DATA FOR THE TASK —
####################

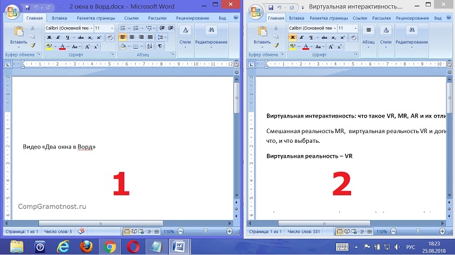Open the font name dropdown in left window
455x255 pixels.
click(x=91, y=28)
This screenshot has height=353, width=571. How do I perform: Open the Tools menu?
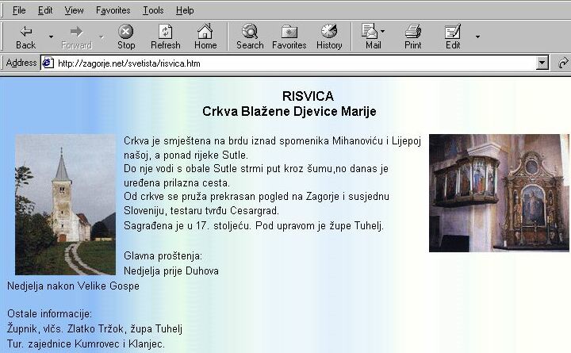[x=153, y=10]
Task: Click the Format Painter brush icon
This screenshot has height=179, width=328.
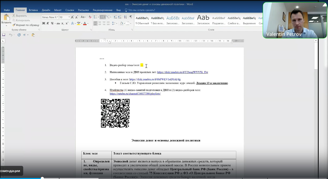Action: (14, 25)
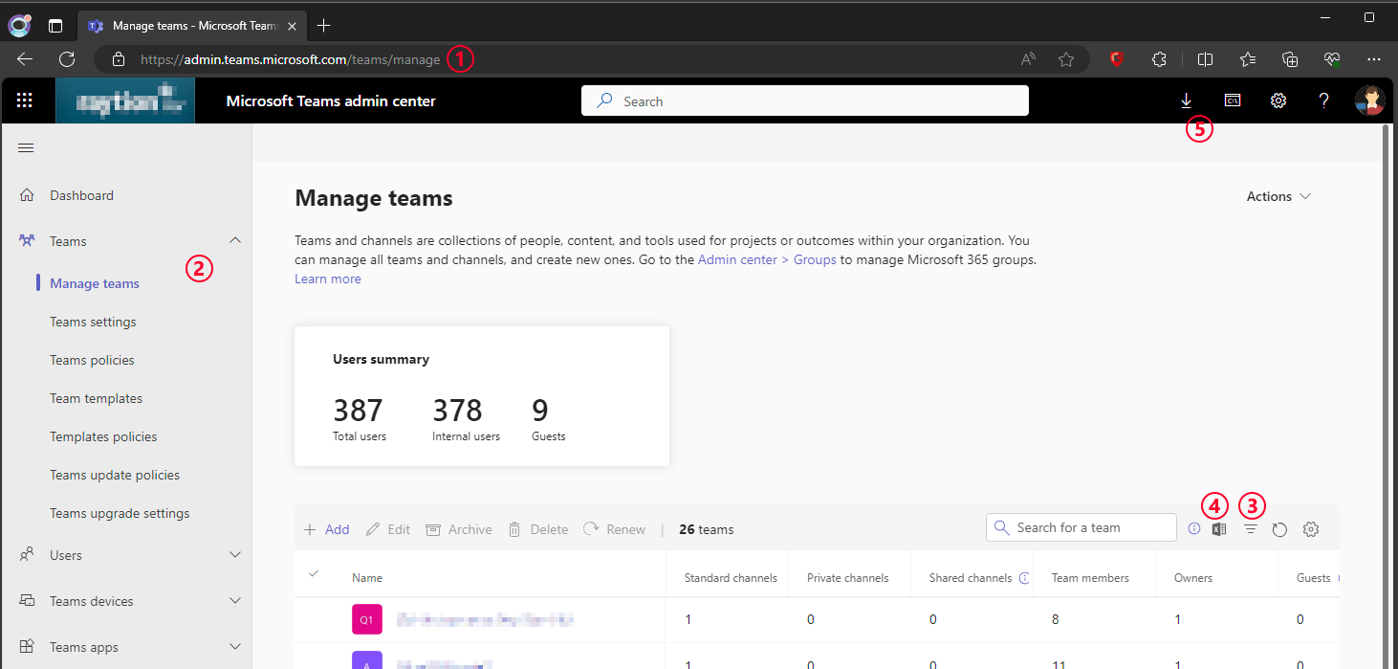
Task: Open the admin center settings gear
Action: (x=1278, y=100)
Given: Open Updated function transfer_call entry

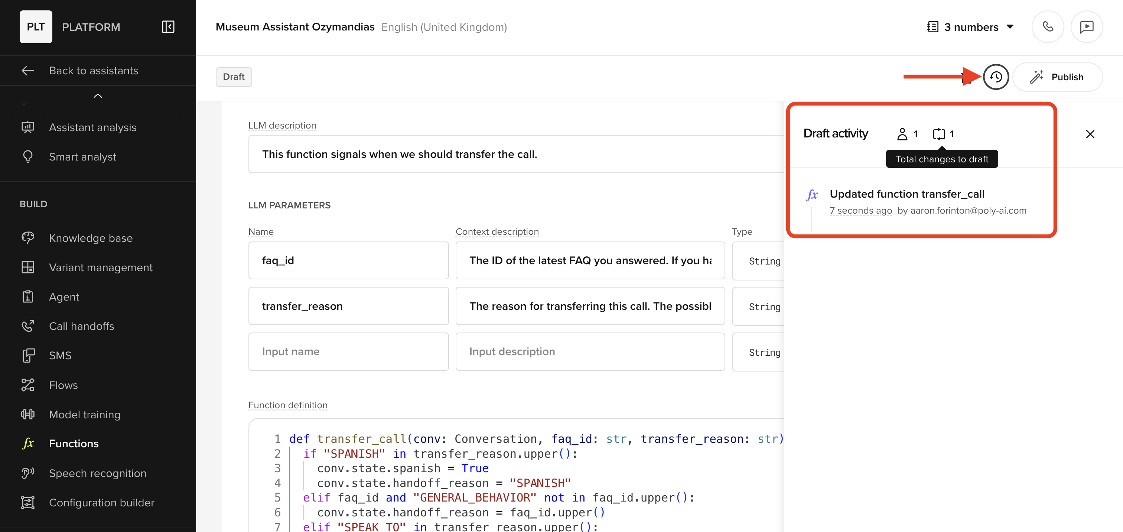Looking at the screenshot, I should coord(907,194).
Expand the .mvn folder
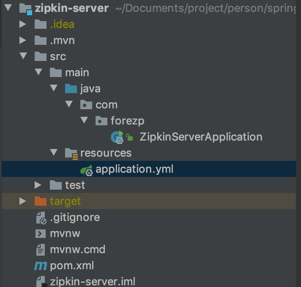Image resolution: width=301 pixels, height=287 pixels. 23,41
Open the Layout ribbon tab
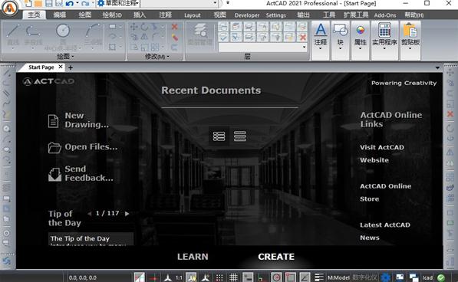This screenshot has height=282, width=458. [193, 15]

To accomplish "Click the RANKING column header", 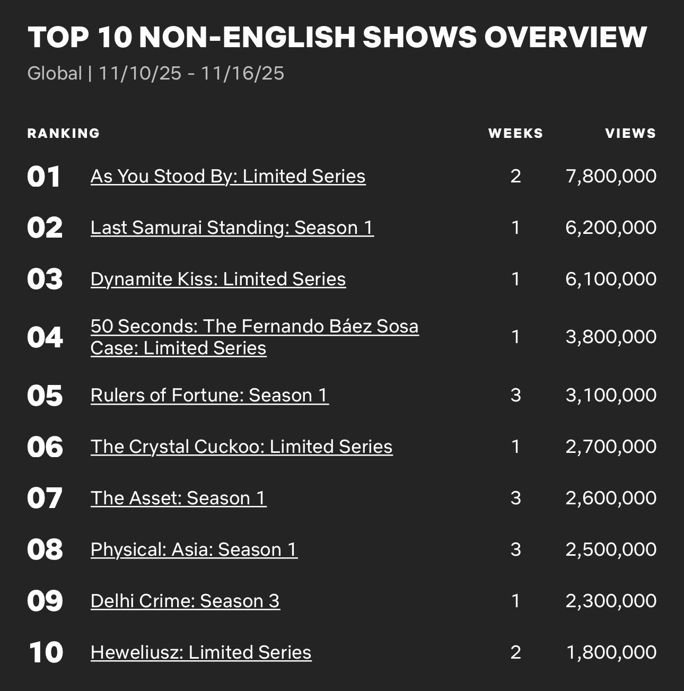I will tap(64, 133).
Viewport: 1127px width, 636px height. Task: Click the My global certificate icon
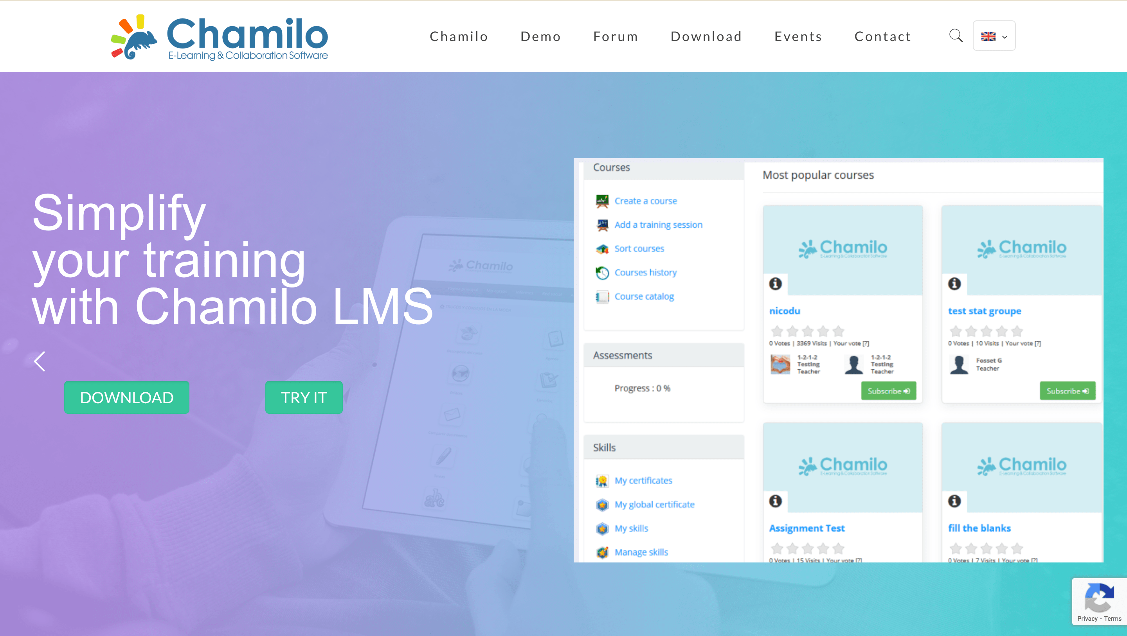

####################

WRITTEN INSTRUCTION —
Convert the items from the line containing "Task: Click the Format Painter brush icon" through the line containing "This screenshot has height=282, width=458." into a numbered list, omitting blank lines and pictures.

WORKED SOLUTION —
1. Task: Click the Format Painter brush icon
2. This screenshot has height=179, width=328.
3. Action: (14, 25)
4. Task: Open the admin center settings gear
5. Action: (x=1278, y=100)
6. Given: Open Updated function transfer_call entry
7. Looking at the screenshot, I should coord(907,194).
8. Expand the .mvn folder
9. Image resolution: width=301 pixels, height=287 pixels. 23,41
10. Open the Layout ribbon tab
11. This screenshot has height=282, width=458. [193, 15]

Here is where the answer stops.